§ YOUR ASSIGNMENT
All that is needed is every line of the listing below that has "Choose".

§ DATASET RECORDS
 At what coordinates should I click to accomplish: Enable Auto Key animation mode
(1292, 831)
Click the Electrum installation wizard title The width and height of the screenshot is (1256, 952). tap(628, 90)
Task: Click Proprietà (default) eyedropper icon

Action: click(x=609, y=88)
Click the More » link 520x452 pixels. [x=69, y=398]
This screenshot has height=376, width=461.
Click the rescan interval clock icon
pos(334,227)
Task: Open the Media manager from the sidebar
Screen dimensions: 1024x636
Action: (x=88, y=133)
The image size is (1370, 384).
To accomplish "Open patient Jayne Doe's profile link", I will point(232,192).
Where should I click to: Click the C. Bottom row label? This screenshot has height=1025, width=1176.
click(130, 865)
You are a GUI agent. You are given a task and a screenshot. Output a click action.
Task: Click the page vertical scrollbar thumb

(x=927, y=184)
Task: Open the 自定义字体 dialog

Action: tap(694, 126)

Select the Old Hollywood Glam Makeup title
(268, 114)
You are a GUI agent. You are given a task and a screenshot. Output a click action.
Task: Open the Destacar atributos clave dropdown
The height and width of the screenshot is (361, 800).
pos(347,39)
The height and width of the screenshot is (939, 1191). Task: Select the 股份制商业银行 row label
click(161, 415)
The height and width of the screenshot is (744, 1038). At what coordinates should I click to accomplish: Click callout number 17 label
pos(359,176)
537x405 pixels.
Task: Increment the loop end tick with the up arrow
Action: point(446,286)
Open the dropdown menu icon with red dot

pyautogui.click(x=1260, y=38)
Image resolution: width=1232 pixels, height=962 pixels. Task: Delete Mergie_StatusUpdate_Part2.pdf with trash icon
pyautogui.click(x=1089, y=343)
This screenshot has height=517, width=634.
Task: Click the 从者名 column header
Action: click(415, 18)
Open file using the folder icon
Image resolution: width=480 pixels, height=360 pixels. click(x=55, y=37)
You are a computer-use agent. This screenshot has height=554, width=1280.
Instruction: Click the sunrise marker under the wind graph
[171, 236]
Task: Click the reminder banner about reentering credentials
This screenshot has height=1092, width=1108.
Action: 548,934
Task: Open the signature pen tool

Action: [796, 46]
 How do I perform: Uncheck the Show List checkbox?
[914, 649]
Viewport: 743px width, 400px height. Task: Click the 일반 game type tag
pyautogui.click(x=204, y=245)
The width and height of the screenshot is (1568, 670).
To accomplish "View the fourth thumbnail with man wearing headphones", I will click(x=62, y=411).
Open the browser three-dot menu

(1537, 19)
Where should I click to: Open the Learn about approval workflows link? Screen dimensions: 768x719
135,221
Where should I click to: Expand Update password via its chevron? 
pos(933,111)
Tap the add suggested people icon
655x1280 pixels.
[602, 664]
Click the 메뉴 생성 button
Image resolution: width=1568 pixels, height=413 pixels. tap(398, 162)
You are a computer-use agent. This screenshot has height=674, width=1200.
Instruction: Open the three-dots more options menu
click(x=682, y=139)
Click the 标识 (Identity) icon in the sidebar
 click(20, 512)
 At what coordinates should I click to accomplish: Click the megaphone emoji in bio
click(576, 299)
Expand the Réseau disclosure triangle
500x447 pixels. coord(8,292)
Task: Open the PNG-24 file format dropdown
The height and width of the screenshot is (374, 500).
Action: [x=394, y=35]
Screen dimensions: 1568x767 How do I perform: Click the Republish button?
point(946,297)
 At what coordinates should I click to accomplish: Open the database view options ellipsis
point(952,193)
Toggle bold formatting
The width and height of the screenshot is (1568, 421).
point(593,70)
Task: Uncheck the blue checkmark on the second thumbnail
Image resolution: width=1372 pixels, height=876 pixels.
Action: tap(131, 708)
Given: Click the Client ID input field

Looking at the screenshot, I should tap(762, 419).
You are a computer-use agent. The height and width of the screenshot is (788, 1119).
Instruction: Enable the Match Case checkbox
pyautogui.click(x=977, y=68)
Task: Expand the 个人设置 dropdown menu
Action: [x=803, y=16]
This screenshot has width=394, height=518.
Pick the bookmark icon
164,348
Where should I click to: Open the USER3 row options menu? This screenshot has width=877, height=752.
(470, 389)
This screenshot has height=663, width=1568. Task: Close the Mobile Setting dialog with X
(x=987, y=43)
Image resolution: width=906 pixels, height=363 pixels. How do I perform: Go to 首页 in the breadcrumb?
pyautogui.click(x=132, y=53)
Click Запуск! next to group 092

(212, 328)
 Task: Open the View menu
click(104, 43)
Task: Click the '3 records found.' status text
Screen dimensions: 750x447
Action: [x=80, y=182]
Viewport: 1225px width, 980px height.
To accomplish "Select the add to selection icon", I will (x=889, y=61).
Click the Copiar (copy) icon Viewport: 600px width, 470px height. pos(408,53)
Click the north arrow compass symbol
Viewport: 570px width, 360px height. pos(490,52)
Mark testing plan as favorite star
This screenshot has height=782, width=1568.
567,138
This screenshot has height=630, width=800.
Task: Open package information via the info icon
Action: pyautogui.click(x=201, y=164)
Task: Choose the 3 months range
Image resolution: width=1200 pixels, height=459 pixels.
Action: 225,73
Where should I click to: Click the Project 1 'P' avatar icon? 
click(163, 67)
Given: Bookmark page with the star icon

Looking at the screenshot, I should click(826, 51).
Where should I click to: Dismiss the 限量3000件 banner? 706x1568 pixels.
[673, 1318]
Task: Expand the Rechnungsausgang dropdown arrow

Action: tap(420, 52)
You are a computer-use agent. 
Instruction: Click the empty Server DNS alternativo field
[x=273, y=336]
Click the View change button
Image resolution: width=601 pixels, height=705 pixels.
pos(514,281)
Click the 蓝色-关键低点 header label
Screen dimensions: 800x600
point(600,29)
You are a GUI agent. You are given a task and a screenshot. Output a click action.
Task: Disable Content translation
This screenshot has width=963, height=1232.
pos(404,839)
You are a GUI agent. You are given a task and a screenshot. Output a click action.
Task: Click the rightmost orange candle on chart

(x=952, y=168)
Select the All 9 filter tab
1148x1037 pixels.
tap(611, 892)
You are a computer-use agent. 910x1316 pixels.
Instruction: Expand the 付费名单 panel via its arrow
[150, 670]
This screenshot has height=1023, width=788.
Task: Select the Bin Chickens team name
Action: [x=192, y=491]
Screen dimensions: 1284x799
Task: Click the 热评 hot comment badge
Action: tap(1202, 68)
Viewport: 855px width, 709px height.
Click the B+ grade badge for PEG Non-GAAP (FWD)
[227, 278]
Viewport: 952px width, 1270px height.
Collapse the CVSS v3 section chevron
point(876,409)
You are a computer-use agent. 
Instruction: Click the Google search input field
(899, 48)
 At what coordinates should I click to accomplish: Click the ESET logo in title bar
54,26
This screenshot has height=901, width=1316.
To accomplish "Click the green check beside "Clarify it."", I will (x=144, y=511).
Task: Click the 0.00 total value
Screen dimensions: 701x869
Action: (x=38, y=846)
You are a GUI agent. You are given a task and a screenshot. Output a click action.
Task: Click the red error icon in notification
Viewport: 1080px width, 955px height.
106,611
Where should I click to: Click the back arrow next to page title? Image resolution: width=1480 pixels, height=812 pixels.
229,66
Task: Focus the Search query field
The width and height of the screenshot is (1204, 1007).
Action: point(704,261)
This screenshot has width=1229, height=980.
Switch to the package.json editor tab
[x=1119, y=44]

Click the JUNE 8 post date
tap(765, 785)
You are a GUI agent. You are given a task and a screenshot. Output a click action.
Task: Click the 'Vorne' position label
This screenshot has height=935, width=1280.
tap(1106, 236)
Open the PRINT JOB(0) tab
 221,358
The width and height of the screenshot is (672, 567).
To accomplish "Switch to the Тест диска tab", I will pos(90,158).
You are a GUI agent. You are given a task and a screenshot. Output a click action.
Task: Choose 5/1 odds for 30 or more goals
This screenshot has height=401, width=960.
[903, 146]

§ RESULT OF THE TASK
Task: Choose the 3 months range
Task: Choose 5/1 odds for 30 or more goals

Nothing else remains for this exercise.